Black History Month Symposium: Discussions on Race and Media

February 25, 2019 - February 25, 2019
2pm

Black History Month Symposium: Discussions on Race and Media

Sponsored by a USC Libraries Dean's Challenge Grant

RSVP not necessary; but if you RSVP, you will receive a reminder about the event.

Schedule:

2:00-3:00: Introductory Session: Using Media in the Antiracist Classroom

Panelists:

  • Alyssa Brissett – Social Work Librarian, USC Libraries
  • Elizabeth Galoozis – Head of Information Literacy, USC Libraries
  • Kevin Klipfel – Instructional Design and Assessment Librarian, USC Libraries
  • Lacey Schauwecker – Postdoctoral Research and Teaching Fellow in Spanish and Portuguese

USC Members of the Antiracist Pedagogy Collective will discuss how to use different types of media resources in the classroom while drawing on antiracist pedagogy principles and methods. We will also address problematic tropes of teaching in the media, and how teachers can acknowledge and discuss their own race in the classroom without contributing to those tropes.

3:00-3:15: Brief Introduction to the Floyd C. Covington Papers

  • William Deverell, Professor of History, USC; and Director, USC Libraries Collections Convergence Initiative

Selections from the collection are on view in Doheny Memorial Library.

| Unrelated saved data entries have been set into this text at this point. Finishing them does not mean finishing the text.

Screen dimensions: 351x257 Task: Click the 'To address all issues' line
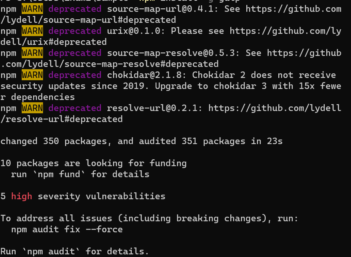tap(149, 218)
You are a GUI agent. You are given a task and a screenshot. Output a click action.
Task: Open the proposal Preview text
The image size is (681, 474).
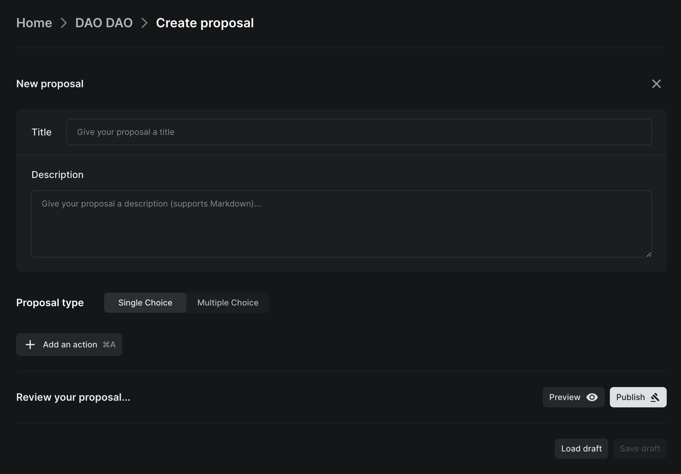click(564, 397)
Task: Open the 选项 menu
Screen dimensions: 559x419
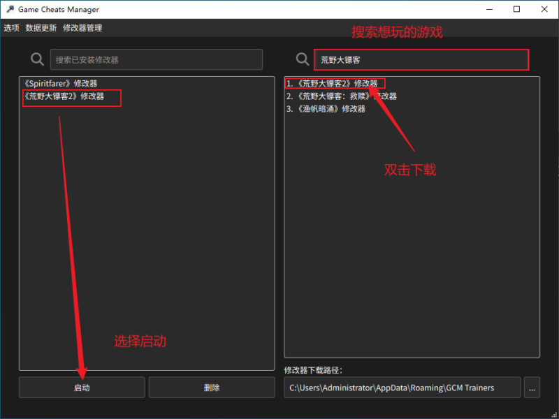Action: [11, 28]
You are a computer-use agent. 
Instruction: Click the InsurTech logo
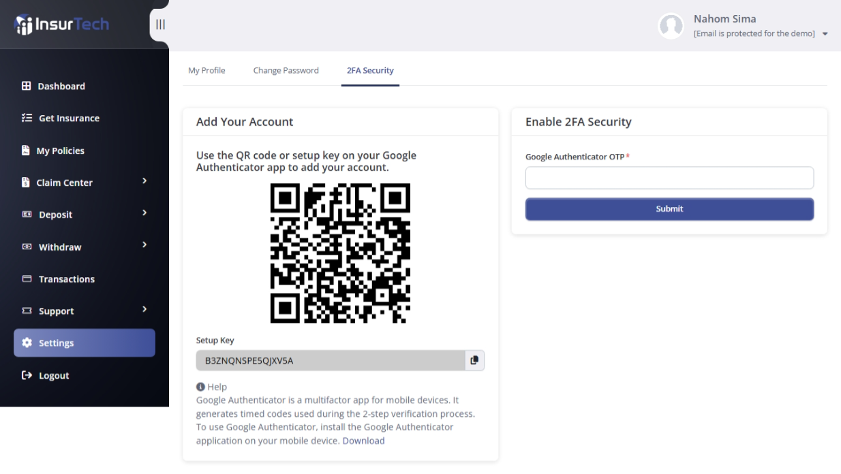(61, 25)
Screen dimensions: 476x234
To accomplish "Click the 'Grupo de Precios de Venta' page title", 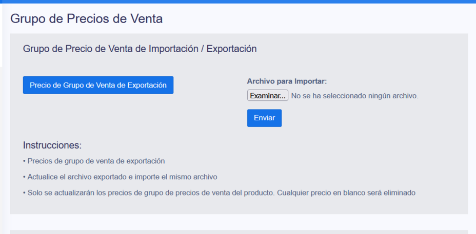I will 87,19.
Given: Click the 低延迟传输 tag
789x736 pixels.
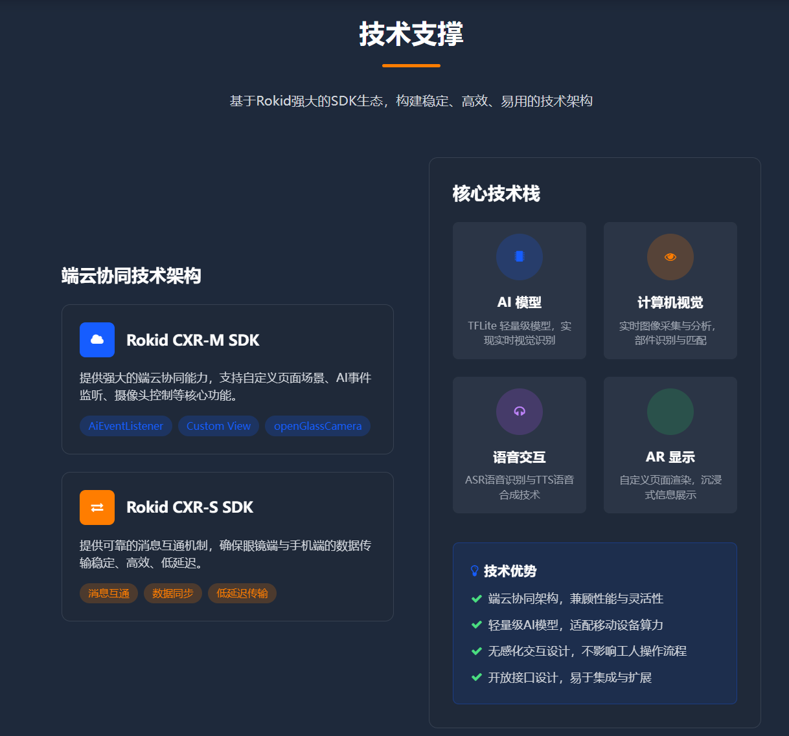Looking at the screenshot, I should click(242, 594).
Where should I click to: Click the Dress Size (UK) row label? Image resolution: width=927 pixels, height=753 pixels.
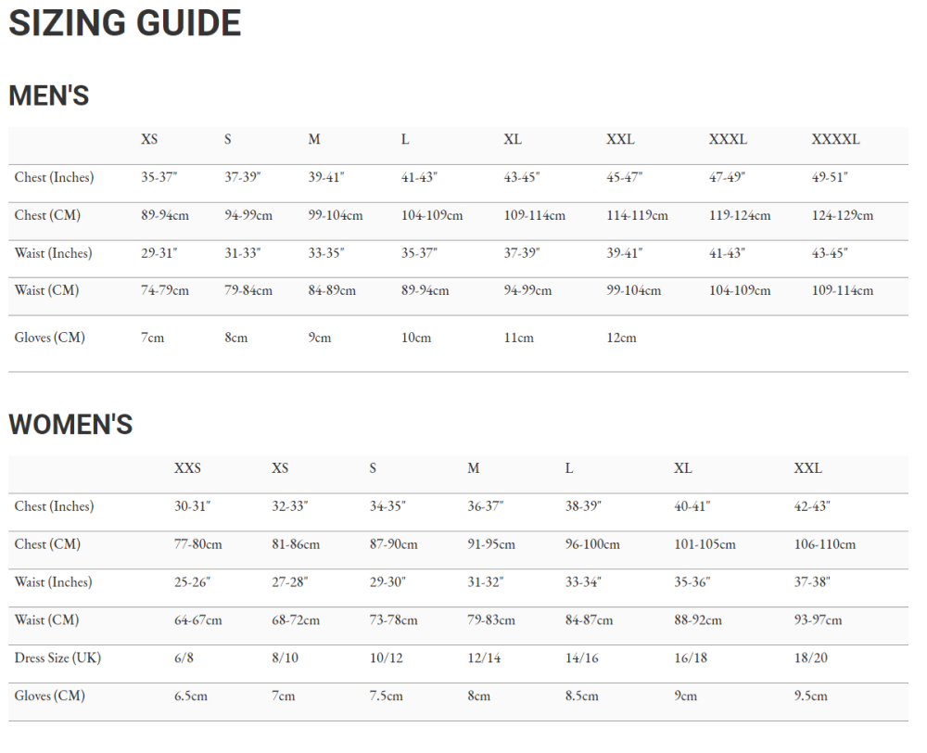57,658
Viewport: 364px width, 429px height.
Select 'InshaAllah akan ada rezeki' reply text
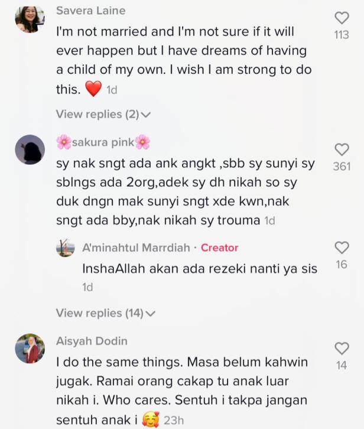[200, 269]
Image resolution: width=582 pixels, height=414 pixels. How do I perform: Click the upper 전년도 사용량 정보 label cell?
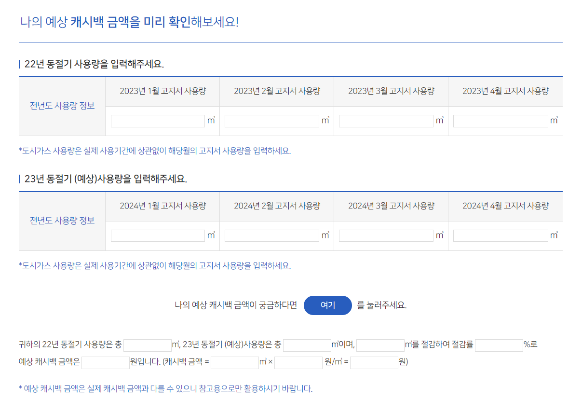(62, 107)
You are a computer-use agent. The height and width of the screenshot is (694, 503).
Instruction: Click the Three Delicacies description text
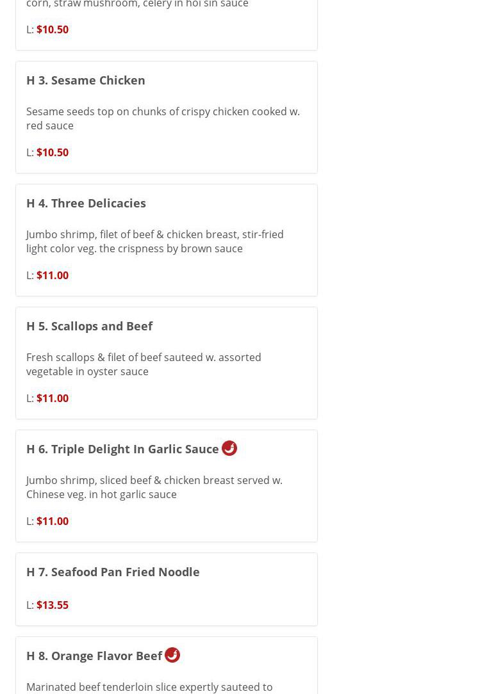tap(154, 241)
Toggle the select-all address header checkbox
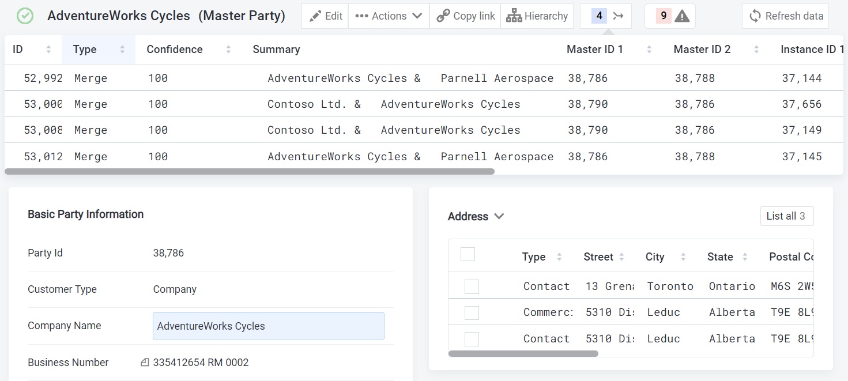 (x=468, y=254)
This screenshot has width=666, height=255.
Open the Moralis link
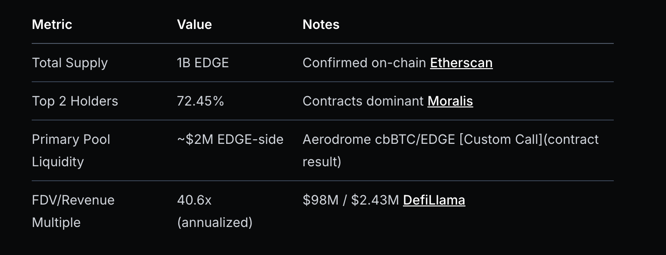coord(450,101)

3:15-3:30: Break/Refreshments

3:30-5:00: Keynote Session

A moderated panel discussion and Q&A session will explore the issues surrounding race and media from a multitude of perspectives. TYREE BOYD PATES addresses the curation and preservation of Black history within museums to convey the nuance of the Black experience. ROBESON TAJ FRAZIER explores the role that traditions, rituals, and practices of Black diasporic media, art, and aesthetics have played as tools of healing and expression, and as living resources for the cultivation of community self-determination, imagination, and involvement in the act of living. SHELLEEN GREENE examines performative acts in African diasporic cultural production that challenge, subvert, and expand our understanding of racial and gendered embodiment and disembodiment, offering moral exploration and alternate histories of the technological, scientific, and political conditions of our current moment of globalization that are attentive to the legacies of the transatlantic slave trade, new world slavery, and settler colonialism. And JARED SEXTON discusses the difficulty of establishing conceptual links within media narratives between racial justice and the overlapping environmental crises publicly associated with climate change.

Panelists:

  • Tyree Boyd Pates – History Curator and Program Manager, California African American Museum
  • Robeson Taj Frazier – Associate Professor of Communications; Director of the Institute for Diversity and Empowerment, USC Annenberg School for Communication and Journalism
  • Shelleen Greene – Associate Professor, UCLA Department of Film, Television, and Digital Media
  • Jared Sexton –Professor of African American Studies and Film & Media Studies, UC Irvine

For questions about the event, please contact kapsidel@usc.edu.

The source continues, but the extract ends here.